The data
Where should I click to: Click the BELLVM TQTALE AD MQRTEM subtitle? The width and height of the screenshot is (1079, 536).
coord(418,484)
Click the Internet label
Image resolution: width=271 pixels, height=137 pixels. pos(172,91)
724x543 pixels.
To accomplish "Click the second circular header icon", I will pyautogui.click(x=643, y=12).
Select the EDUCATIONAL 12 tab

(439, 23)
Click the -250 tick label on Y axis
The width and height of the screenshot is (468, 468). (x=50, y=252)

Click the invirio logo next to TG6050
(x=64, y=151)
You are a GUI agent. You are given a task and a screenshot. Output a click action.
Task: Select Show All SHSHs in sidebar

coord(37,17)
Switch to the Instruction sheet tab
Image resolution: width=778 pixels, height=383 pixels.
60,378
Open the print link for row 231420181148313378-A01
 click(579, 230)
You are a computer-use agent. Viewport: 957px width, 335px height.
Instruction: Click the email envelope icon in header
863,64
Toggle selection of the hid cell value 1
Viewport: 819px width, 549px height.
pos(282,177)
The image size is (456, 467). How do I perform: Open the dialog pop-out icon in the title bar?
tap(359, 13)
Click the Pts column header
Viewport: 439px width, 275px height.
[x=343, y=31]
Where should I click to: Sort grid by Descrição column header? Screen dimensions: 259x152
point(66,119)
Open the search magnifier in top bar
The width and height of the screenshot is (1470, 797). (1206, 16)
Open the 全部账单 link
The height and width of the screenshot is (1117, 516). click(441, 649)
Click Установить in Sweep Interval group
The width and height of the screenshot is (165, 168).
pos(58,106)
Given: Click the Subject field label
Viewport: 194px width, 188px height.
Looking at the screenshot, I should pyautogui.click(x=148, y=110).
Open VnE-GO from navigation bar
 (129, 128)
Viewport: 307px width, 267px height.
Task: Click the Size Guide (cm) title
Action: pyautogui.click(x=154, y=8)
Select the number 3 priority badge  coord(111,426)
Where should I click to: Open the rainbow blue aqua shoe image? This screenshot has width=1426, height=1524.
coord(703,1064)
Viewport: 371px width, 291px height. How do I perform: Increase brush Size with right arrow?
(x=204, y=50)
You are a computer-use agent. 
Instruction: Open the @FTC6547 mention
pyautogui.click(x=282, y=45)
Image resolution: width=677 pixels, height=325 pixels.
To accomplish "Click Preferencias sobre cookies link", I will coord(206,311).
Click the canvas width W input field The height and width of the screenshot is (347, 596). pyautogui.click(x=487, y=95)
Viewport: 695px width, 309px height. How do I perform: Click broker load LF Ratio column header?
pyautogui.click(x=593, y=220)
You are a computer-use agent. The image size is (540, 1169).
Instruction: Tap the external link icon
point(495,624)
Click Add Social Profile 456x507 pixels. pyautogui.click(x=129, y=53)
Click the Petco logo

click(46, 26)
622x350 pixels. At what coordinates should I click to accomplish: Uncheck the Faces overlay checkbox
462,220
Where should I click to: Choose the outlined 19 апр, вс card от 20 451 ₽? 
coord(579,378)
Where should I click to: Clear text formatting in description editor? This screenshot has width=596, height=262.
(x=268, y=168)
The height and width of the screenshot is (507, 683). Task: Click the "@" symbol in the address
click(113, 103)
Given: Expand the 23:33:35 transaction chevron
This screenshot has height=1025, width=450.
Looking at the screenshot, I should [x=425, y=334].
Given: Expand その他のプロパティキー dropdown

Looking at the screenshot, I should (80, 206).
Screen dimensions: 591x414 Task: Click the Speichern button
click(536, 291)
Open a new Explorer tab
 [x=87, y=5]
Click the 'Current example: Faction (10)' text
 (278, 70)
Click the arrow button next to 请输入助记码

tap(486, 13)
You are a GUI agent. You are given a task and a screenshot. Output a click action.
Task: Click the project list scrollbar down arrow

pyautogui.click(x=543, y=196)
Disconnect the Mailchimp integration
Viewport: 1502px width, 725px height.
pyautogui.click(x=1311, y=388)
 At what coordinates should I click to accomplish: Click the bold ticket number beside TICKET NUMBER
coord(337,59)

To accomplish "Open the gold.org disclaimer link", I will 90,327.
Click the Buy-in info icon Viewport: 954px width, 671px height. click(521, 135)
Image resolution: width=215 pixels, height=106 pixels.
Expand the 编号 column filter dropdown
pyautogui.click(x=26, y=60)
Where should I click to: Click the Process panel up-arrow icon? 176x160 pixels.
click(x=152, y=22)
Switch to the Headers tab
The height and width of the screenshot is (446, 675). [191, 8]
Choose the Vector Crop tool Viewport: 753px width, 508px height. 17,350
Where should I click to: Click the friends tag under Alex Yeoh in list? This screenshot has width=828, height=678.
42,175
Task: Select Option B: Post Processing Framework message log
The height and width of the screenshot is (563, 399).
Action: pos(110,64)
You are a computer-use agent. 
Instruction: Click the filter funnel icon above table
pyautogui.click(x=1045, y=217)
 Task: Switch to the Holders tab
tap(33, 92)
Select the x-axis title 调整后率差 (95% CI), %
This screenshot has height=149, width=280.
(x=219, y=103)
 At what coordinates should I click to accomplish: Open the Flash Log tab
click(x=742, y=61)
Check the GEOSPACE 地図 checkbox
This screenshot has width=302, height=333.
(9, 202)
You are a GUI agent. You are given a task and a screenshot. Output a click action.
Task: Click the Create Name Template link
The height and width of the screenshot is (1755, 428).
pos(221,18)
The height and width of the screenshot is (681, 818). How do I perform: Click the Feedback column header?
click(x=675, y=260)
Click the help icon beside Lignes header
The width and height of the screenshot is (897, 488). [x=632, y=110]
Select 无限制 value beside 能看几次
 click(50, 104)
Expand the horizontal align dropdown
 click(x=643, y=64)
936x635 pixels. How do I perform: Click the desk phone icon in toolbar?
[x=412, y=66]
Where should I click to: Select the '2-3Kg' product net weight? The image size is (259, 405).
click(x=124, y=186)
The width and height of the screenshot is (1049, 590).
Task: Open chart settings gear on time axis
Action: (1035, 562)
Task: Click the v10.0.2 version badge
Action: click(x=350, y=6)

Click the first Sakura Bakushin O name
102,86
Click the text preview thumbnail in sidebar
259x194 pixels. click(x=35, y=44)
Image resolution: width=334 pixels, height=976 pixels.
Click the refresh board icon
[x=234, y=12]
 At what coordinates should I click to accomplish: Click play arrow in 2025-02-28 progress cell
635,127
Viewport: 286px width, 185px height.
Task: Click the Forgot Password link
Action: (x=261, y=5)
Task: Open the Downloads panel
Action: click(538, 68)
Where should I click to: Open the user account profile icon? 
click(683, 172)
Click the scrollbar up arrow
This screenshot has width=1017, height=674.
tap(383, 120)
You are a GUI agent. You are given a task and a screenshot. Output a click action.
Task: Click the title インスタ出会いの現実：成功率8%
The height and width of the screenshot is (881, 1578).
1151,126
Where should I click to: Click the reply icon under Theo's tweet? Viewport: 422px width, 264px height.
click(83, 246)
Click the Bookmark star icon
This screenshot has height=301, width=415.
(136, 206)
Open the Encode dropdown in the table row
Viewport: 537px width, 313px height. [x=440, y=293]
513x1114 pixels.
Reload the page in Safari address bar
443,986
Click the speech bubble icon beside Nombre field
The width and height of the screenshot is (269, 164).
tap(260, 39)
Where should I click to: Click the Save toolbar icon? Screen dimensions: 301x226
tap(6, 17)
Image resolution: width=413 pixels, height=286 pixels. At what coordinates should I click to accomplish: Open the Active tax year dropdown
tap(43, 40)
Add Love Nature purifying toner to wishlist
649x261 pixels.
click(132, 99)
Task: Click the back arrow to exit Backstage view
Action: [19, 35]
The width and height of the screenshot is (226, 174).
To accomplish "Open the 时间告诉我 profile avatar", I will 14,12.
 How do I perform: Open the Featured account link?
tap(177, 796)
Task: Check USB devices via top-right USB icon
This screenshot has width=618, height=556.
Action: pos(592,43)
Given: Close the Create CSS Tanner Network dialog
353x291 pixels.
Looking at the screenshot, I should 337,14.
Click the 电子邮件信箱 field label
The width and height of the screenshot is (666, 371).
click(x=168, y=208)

What you will do
Using the data above, tally each line that contains "computer". Write only the total.

Result for this exercise
4